Navigation

An Unwanted Visitor

Door County residents are known for their hospitality, giving up their time and home each summer to thousands of visitors. This summer, however, people across the Door Peninsula are trying to keep one visitor out. The Emerald Ash Borer (EAB), an invasive species of beetle recently found in Brown County for the first time, could do serious damage if it spreads to the peninsula

According to a press release from the Wisconsin Department of Agriculture, Trade, and Consumer Protection, an adult Emerald Ash Borer was found July 23 on public property near the Fox River, approximately one mile south of Green Bay.

The Emerald Ash Borer.
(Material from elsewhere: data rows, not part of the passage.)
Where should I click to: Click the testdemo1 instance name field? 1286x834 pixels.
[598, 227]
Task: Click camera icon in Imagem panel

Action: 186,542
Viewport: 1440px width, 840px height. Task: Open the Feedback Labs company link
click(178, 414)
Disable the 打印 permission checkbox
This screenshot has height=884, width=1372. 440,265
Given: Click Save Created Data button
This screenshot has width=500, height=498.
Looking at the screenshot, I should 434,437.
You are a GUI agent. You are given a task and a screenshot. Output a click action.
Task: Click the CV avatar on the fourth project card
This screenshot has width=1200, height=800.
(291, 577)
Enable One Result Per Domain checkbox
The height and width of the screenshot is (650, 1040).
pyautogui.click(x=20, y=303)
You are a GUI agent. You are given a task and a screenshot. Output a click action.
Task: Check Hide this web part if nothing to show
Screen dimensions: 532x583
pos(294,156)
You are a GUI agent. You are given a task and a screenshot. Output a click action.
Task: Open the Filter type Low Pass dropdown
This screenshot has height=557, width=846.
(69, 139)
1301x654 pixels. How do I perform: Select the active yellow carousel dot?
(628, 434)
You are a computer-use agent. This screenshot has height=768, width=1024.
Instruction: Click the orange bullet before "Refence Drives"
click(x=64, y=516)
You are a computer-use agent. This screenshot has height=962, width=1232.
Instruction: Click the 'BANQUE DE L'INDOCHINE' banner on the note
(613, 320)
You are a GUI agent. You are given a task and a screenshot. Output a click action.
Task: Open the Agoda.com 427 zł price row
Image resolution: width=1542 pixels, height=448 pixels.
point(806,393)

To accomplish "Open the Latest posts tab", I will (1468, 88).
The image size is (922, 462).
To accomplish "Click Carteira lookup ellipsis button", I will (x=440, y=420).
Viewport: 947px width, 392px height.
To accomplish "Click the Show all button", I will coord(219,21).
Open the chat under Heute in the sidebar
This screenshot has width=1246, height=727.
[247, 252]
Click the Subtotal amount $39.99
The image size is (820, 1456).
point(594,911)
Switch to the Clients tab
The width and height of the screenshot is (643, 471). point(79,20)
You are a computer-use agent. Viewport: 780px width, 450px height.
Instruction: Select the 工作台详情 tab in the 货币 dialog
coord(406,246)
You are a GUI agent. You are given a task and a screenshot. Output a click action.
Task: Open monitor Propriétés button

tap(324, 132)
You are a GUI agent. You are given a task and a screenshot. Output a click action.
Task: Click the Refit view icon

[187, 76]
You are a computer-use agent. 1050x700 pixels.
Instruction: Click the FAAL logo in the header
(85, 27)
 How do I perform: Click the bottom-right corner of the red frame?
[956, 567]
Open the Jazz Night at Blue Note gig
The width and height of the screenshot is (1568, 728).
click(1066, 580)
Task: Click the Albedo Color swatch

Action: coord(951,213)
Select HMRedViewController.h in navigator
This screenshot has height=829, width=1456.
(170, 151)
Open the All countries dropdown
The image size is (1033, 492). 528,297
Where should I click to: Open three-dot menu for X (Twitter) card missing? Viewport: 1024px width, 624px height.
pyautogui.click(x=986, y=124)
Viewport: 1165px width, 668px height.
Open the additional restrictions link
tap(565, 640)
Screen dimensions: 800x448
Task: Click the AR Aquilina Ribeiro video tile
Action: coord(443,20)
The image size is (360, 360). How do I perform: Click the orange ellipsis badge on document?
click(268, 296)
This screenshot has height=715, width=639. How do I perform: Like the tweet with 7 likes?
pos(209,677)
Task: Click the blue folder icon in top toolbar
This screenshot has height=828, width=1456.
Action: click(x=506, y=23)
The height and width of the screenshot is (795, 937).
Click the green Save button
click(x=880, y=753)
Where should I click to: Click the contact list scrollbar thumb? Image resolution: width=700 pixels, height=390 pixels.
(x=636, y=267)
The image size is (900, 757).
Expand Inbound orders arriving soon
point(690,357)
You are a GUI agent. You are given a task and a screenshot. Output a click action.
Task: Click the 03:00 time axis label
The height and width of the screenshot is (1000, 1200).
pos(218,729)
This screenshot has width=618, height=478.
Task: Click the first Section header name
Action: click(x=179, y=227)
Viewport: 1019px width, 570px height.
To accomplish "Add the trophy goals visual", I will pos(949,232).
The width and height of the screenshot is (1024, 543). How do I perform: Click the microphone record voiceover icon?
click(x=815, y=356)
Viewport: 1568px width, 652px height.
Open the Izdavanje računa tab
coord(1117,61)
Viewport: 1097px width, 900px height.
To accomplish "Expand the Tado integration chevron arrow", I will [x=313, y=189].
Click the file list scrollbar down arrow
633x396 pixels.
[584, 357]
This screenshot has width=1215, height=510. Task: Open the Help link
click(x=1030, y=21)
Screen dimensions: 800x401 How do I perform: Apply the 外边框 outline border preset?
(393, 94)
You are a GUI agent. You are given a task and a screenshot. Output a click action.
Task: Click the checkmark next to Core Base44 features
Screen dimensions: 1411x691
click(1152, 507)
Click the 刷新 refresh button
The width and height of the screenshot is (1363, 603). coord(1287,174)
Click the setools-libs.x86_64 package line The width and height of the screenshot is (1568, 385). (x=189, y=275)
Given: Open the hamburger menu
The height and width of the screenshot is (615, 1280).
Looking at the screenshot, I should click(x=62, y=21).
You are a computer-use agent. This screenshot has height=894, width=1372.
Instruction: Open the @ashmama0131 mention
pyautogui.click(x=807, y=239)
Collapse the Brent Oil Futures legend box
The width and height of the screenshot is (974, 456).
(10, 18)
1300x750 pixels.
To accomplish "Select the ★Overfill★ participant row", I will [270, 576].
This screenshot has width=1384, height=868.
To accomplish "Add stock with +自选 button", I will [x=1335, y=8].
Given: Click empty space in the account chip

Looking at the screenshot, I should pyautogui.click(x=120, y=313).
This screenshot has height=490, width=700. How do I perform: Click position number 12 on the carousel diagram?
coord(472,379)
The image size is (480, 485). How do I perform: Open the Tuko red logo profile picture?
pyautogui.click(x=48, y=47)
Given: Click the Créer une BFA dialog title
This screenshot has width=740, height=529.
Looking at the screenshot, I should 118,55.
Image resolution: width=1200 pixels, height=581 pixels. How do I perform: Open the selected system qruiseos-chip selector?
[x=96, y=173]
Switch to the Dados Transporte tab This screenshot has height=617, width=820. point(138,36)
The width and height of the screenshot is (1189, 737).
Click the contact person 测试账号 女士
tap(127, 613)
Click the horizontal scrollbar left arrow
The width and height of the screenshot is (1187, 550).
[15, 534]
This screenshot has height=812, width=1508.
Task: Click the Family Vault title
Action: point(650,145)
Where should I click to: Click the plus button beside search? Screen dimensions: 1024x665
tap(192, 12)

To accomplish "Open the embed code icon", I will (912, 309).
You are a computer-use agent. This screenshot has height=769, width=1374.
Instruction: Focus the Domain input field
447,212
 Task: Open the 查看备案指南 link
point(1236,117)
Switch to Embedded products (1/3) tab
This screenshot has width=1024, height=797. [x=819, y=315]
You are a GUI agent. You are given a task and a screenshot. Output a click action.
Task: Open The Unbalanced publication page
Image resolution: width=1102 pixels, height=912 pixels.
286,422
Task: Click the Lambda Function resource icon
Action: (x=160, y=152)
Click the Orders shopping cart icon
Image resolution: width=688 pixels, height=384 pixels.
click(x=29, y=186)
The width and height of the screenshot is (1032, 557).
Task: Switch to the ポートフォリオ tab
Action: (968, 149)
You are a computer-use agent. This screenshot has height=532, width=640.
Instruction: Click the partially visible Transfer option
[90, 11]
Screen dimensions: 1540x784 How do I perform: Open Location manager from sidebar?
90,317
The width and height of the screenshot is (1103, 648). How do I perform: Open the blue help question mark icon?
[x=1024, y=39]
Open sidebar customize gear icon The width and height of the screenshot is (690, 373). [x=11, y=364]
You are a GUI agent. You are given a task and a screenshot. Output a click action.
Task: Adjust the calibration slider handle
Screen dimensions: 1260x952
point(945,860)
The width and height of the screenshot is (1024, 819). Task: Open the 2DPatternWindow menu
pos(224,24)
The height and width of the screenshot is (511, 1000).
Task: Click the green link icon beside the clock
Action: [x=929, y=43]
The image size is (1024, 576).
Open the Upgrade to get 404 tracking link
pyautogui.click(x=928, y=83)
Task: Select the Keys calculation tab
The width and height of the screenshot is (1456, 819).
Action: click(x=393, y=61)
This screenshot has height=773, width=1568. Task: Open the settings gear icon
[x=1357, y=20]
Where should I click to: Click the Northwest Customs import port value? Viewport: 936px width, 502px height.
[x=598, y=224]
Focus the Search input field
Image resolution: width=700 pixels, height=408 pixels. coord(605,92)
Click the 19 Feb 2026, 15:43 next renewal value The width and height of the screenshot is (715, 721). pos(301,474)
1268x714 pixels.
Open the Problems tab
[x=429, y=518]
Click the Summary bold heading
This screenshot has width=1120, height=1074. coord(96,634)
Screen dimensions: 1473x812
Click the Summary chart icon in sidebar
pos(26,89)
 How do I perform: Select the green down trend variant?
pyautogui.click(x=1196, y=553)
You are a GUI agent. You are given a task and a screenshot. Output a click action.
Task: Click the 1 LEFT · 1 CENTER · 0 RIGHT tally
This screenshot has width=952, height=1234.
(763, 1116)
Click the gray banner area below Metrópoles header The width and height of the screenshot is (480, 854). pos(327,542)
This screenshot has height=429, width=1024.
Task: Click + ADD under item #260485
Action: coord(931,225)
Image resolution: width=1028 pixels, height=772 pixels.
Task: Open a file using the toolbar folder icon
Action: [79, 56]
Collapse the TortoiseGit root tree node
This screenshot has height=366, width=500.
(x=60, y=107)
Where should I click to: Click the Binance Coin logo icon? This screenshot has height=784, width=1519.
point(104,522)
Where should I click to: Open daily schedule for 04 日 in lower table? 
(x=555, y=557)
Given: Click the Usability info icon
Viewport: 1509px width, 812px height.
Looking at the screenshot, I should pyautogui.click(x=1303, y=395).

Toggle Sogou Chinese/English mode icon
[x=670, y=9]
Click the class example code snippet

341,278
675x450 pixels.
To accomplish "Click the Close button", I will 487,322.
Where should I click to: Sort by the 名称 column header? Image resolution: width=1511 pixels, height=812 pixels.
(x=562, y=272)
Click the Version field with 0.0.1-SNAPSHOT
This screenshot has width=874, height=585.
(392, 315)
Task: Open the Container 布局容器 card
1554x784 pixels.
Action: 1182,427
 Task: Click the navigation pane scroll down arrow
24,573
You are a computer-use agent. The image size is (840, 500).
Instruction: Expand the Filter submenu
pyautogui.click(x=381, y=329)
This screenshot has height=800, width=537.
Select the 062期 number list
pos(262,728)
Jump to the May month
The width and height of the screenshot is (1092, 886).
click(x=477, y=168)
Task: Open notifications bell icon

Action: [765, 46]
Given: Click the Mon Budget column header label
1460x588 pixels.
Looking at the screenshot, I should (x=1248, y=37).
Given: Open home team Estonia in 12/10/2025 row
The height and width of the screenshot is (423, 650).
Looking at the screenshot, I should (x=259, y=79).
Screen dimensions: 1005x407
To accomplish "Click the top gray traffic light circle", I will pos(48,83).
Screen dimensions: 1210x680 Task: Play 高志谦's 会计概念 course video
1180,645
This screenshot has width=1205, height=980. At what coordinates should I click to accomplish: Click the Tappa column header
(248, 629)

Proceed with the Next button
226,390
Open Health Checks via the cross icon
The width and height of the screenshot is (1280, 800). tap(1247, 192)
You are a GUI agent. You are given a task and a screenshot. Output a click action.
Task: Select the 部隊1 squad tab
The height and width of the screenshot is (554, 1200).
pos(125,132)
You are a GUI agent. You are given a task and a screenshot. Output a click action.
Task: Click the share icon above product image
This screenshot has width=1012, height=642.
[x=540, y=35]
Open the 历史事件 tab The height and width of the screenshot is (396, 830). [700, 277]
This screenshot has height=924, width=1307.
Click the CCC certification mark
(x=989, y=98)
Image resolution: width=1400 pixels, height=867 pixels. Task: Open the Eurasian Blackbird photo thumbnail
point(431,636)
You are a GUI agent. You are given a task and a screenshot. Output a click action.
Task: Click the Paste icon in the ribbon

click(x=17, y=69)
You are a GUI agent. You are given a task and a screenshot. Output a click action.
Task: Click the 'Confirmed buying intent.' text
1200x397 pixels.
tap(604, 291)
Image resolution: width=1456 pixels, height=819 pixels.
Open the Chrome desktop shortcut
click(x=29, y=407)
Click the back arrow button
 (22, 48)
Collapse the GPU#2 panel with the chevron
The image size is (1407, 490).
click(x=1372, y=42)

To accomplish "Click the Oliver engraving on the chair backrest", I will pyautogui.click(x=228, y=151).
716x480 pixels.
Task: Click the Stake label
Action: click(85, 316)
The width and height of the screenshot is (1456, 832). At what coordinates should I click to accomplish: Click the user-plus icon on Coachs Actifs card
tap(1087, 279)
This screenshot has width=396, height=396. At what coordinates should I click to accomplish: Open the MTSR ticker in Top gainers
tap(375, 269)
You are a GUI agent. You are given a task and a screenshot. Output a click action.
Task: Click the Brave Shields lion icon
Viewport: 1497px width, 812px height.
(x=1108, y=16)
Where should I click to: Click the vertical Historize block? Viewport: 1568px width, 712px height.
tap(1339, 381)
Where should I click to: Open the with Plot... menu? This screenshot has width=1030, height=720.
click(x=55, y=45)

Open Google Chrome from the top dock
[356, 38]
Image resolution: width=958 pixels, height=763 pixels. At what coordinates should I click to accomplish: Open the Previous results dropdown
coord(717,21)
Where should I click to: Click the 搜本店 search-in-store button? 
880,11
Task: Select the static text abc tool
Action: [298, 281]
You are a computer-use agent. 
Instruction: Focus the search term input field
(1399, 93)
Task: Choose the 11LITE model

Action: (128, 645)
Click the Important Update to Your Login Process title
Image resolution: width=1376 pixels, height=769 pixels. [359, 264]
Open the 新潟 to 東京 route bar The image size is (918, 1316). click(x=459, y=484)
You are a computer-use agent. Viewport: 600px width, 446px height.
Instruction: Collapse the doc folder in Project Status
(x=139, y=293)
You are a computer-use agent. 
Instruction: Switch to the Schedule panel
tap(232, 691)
Image from www.emeradashborer.wi.gov.

“It was found in a trap on a tree that appears perfectly healthy,” says Bob Bultman of the Door County Invasive Species Team. The trap in which the beetle was found is a box scented and colored to attract male ash borers by simulating the color and smell of a female during mating season. The purple sticky traps are placed about once every square mile in Brown County.

The EAB first reached the United States near Detroit in 2002, believed to have spread through trade with China. Since then, it has spread across 11 states and two Canadian provinces, and killed millions of ash trees through the tunneling of its larva. It first reached Wisconsin last summer in Newberg, and Brown County marked the fifth Wisconsin county with confirmed ash borers. 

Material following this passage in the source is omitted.